The site can accommodate 50 people and 10 vehicles.

Camp information http://www.mountaintravelguide.com/C...ampgrounds.htm

Location (bottom of page) http://www.recreation.gov/camping/Br...abIndex=Search

A list of hiking trails in the area. http://www.mountaintravelguide.com/H...g%20Trails.htm

Some of the nearby waterfalls http://www.mountaintravelguide.com/W...Waterfalls.htm

Third party info on pet policy http://www.bringfido.com/lodging/128298/


*Who's coming* 

Natertot+3
Intothenew+ varmints
Crash+1
Kyratshooter
Hunter63+1
Old Professor
Roar-k+1
Woodsman86+3

*Saturday Evening Meal*

Crash - spicy veggie wad
Woodsman86 - dessert

*****************************************

I'll probably leave here on Wednesday and get into the area that night.  Depending on what exploring leads to, I may try and check into the campground a day early (Thursday).  If anybody is interested - pm me your cell phone and I'll let you know.

Not sure if Mrs. Crash will be coming yet.  We lost her Mom on September 10th and she hasn't decided yet.

----------


## crashdive123

I heard news story this morning that had been concerned about camping in that Pisgah national Forest. I called again this morning and was told that they get received the order last night to shut down the campground. They are in the process of kicking out all of the campers that are there and will not open back up until next year. I'm working right now so don't have access to other options but I'm open for whatever you think will work.  This is a private concession so it is clear that this administration just wants to make things painful.

----------


## Winnie

I know I'm not coming this year, but it would be a real shame if a spanner were thrown in the works so close to the dates. I'm laid up at the mo and found these privately owned sites.

http://www.attheridge.com/index.htm

http://www.tripadvisor.co.uk/Hotel_R..._Carolina.html

Don't know whether it's any good to you?

I'll keep looking

And this

http://www.blackforestcampground.com/FACILITIES.htm

----------


## crashdive123

I've left messages at several places to inquire about availability of sites.  The people I was able to speak to (not in reservations) said that they are being swamped because of the closure of other campgrounds.  Winnie  - thanks for the info.  I've got calls into them.

----------


## natertot

Well, all this is congress's fault. We were looking at NC, who's their congressman? I'm sure they wouldn't mind us camping in their yard!

----------


## hunter63

> I've left messages at several places to inquire about availability of sites.  The people I was able to speak to (not in reservations) said that they are being swamped because of the closure of other campgrounds.  Winnie  - thanks for the info.  I've got calls into them.
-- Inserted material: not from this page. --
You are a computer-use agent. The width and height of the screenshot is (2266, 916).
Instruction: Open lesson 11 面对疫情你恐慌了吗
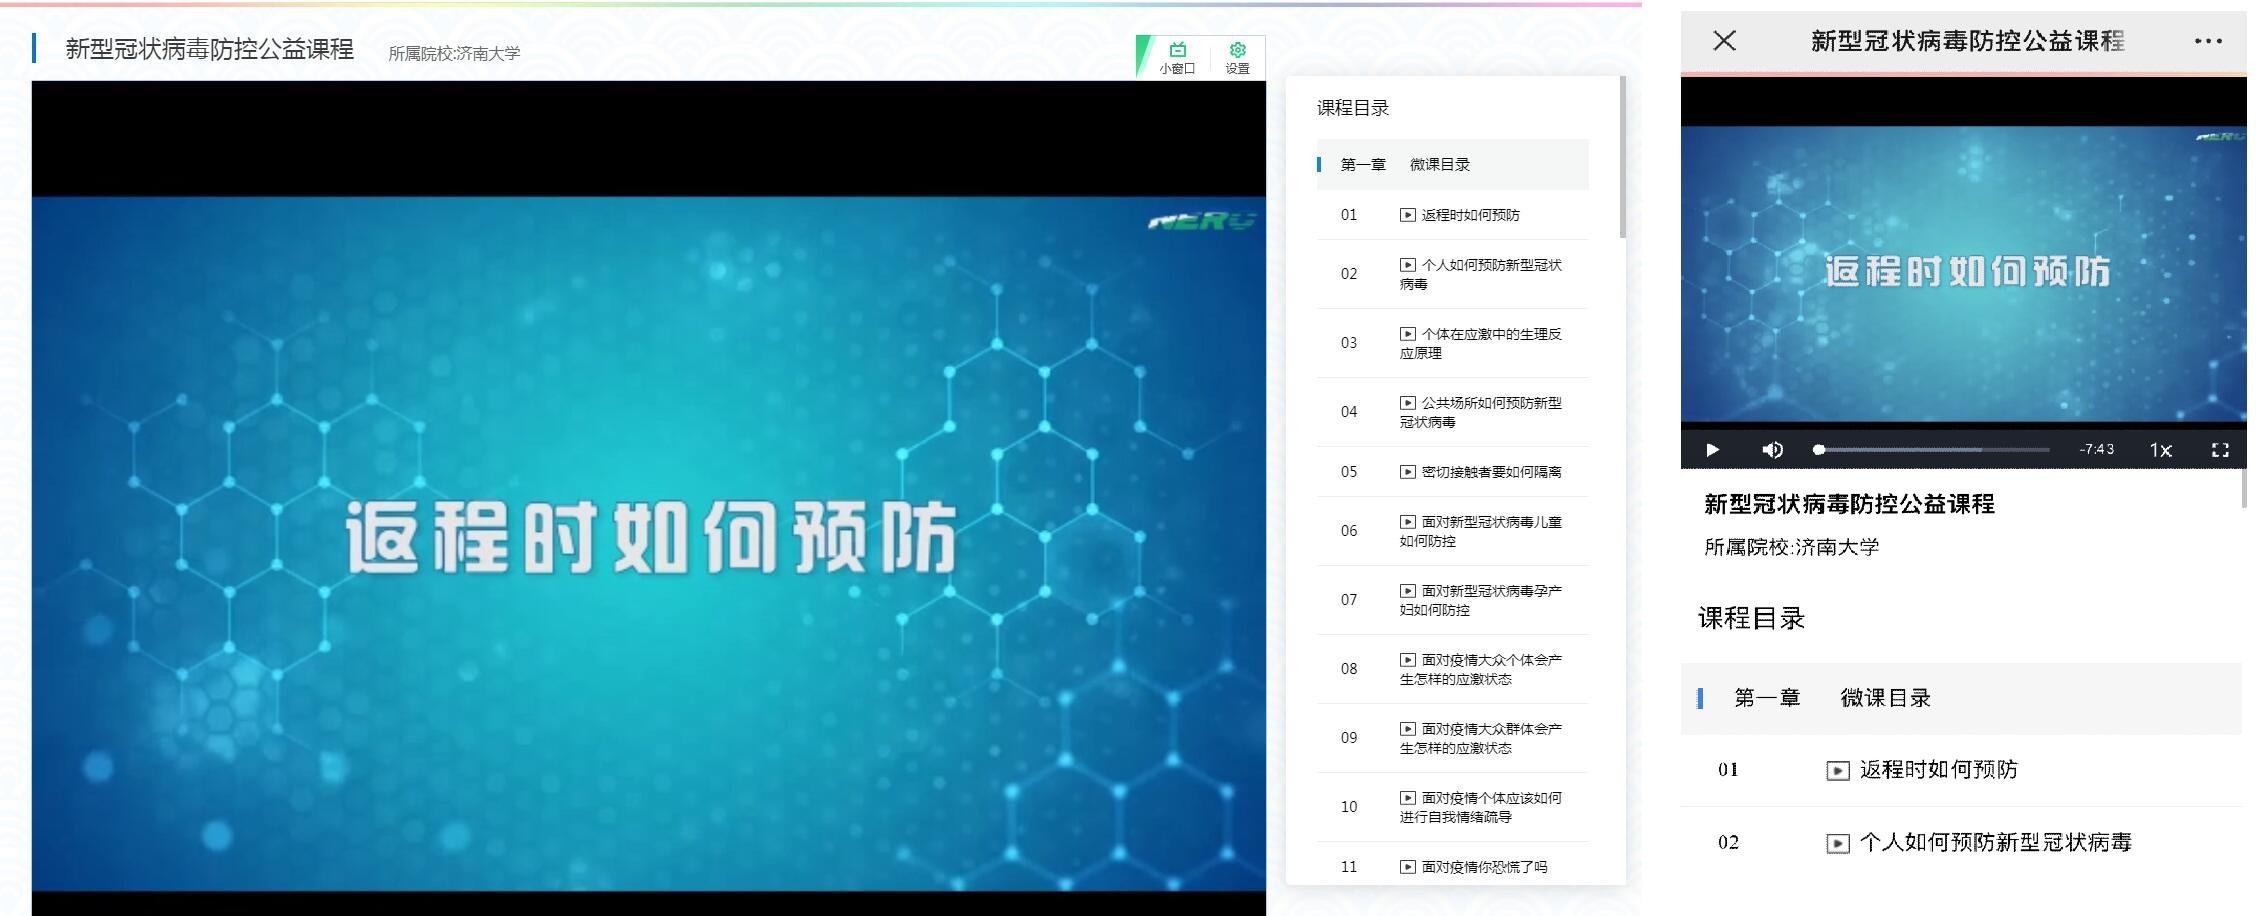[x=1452, y=866]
So it's not looking too good at the moment, right?.......

----------


## crashdive123

I've called about a dozen places. I did find one - Roan Mountain State Park in Tennessee that has about a dozen individual sites available that are grouped fairly close together.  They are RV sites, so tents have to be pitched on the gravel or asphalt (whichever is present).  Not sure how long things will be available.  The phones are slammed with this being the most popular time of the year for this area and the unfortunate decision made by our government.
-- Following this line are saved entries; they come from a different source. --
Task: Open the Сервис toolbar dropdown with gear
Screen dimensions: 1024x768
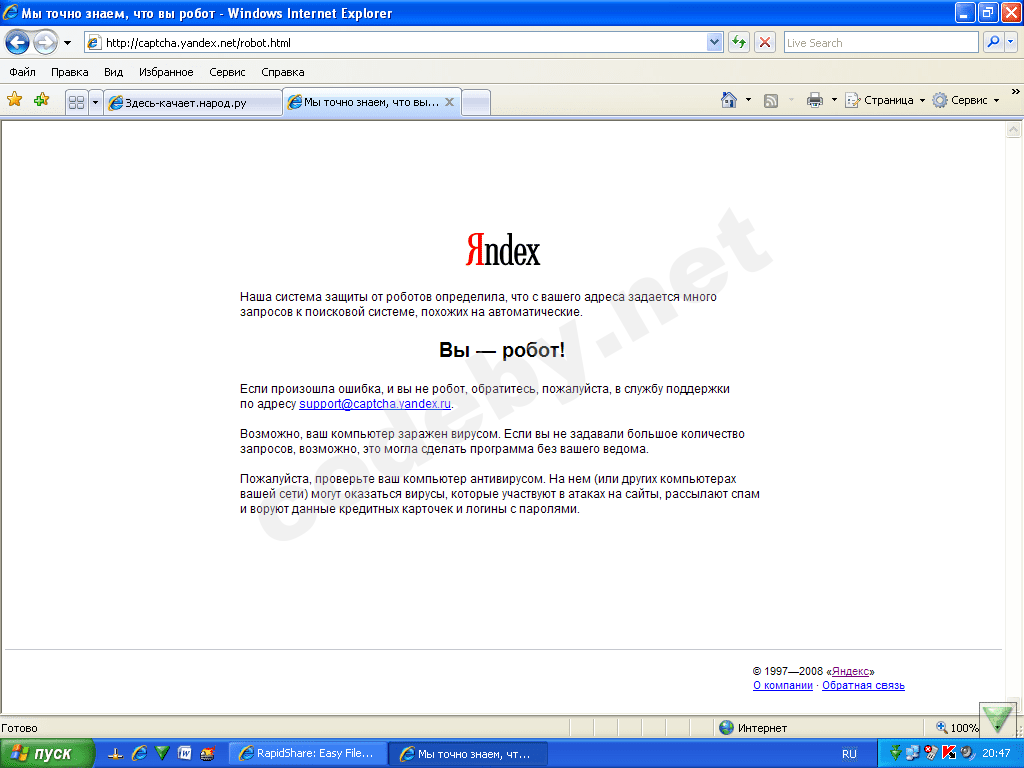Action: [x=966, y=100]
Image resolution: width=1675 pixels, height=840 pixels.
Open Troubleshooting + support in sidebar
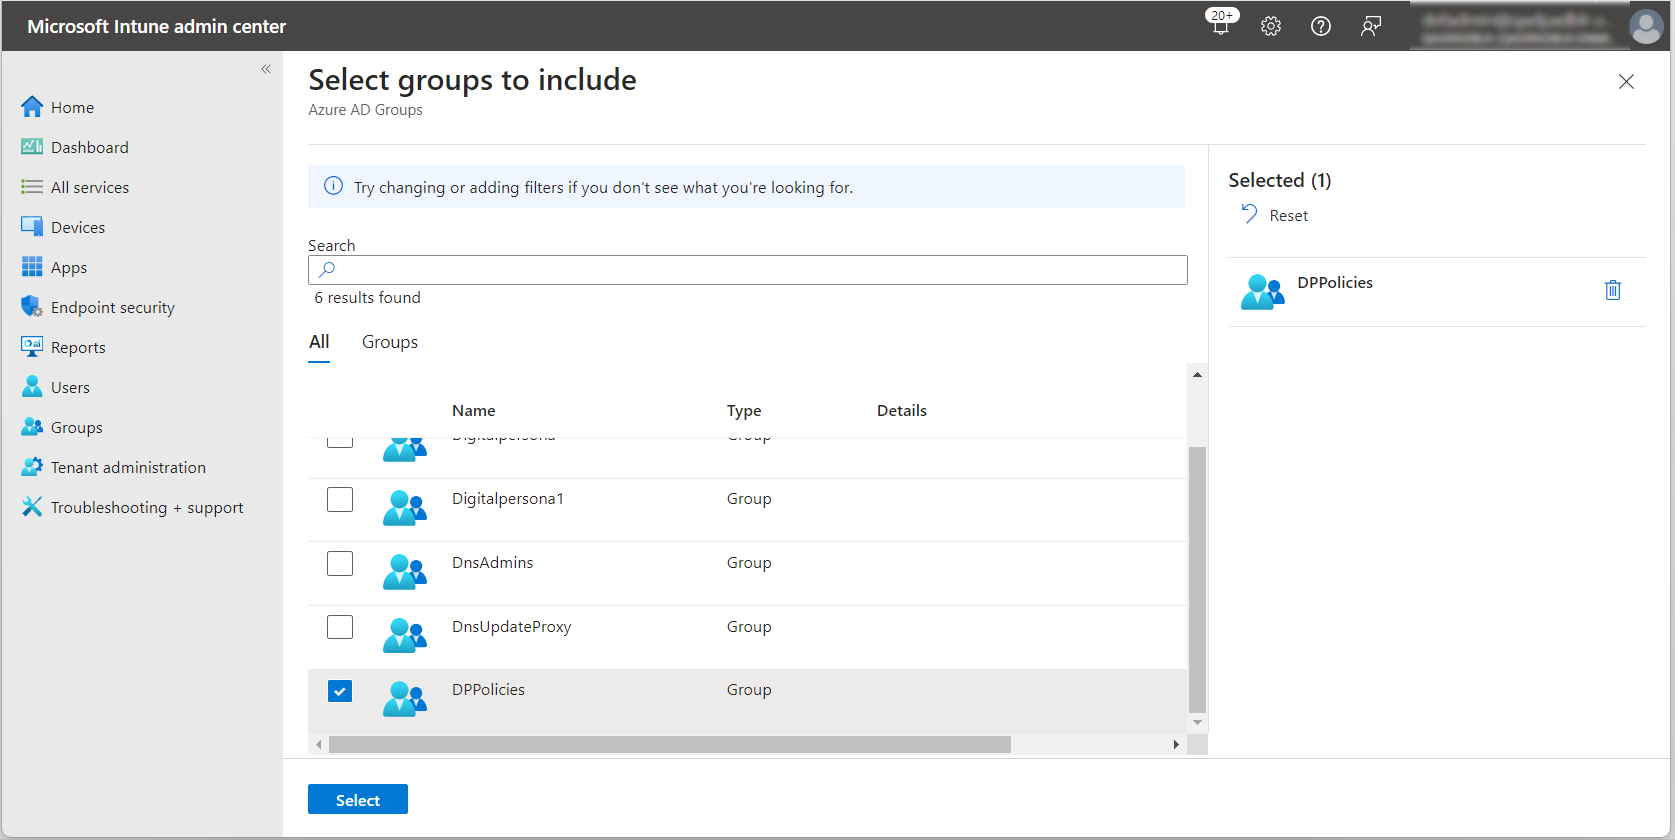(x=146, y=507)
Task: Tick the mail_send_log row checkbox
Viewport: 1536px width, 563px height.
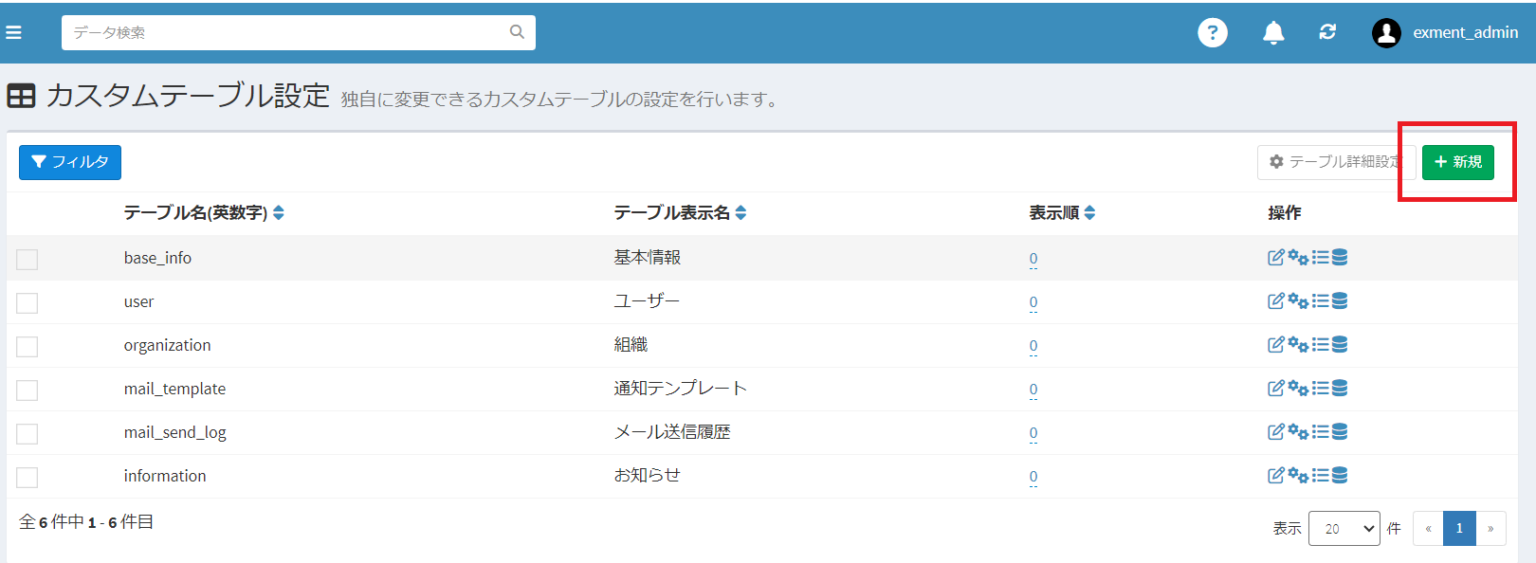Action: pyautogui.click(x=27, y=433)
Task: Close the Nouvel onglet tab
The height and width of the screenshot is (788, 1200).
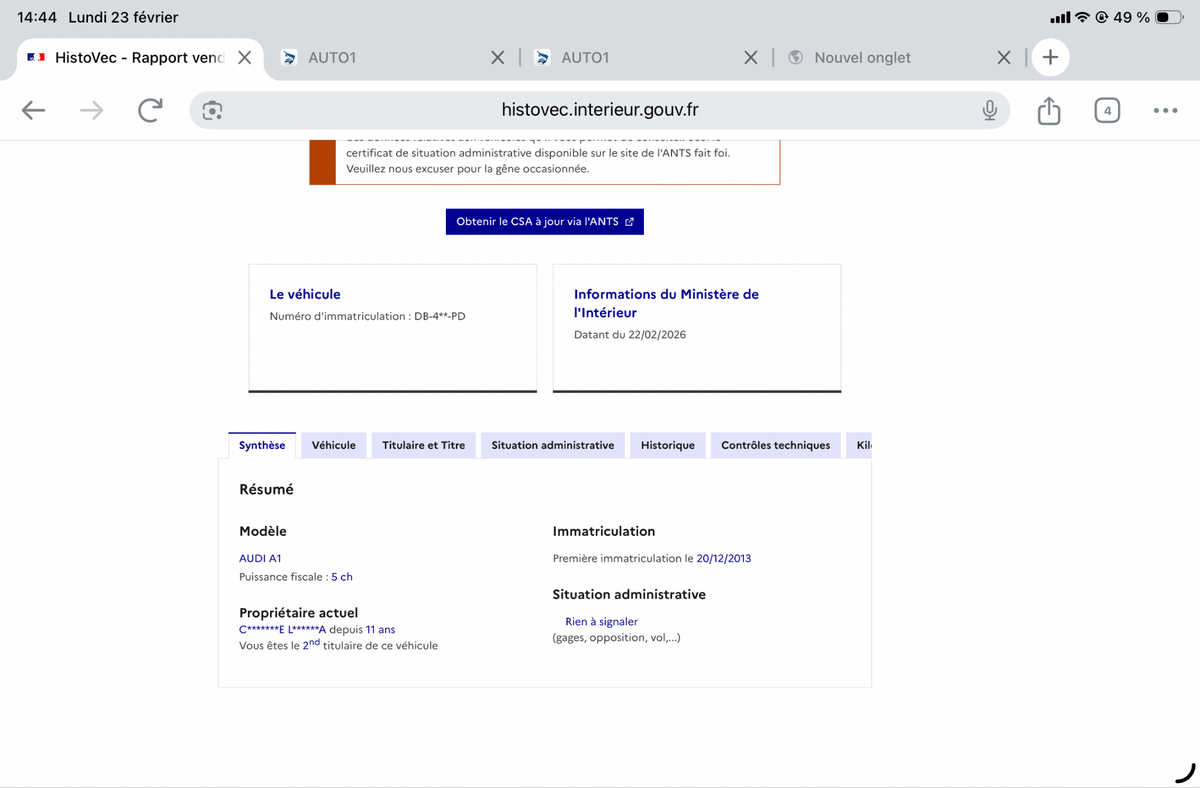Action: (x=1004, y=58)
What say you all.  http://www.tn.gov/environment/parks/RoanMtn/  If you want to do this place - we just make our own reservations and post the site# to try and get close to (or far from) each other.

----------


## crashdive123

Gotta head out to another appointment.  Be back soon.

----------


## natertot

In all seriousness, it seem that this is only affecting national/federal things. Is there a state park in the vacinity that would suffice?

----------


## crashdive123

We have reservations at a new location with a group site. It's called at the ridge. It's a small private campground. I'll give more details when I get home.

----------


## crashdive123

Well, I hope I did the right thing.

At The Ridge Campin' and Fishing is one of the places that Winnie found.  THANKS WINNIE!!!!!!  This was the only one that called me back, and the only group site that I could find in the area so I made the reservations.  Here's a link to the place http://www.attheridge.com/index.htm  The gentleman I talked to was great.  His description of the place was something like....it's kind of quiet here.  The fall colors are coming out and should be going strong.  There's some really nice fishing and hiking.

On the site - no fishing license required, but you do pay by the pound for trout caught from the privately owned river and four stocked ponds.  I think I see fresh trout on the menu.

I asked if he had a physical address for the place to which he said he did.  He said it's best though to go to 25 Parkway Rd. Rosman, NC and then drive 9.2 miles up to the campground on Parkway Rd.  If you plug in the campground address to your GPS it will take you on some out of the way dirt forest roads.  If coming from the north you can hit the north end of Parkway road (look at map on link) and go about 8.5 miles.


Anyway - that's what I did.  Hope it's acceptable to everybody, but with the calls I made it was clear that many, many others were in the same boat we were and were just finding out about it.

I'll send PM's and emails to those that haven't responded in this thread in a while to make them aware of the change.  I'll leave the "who's coming" list as is unless I'm told differently.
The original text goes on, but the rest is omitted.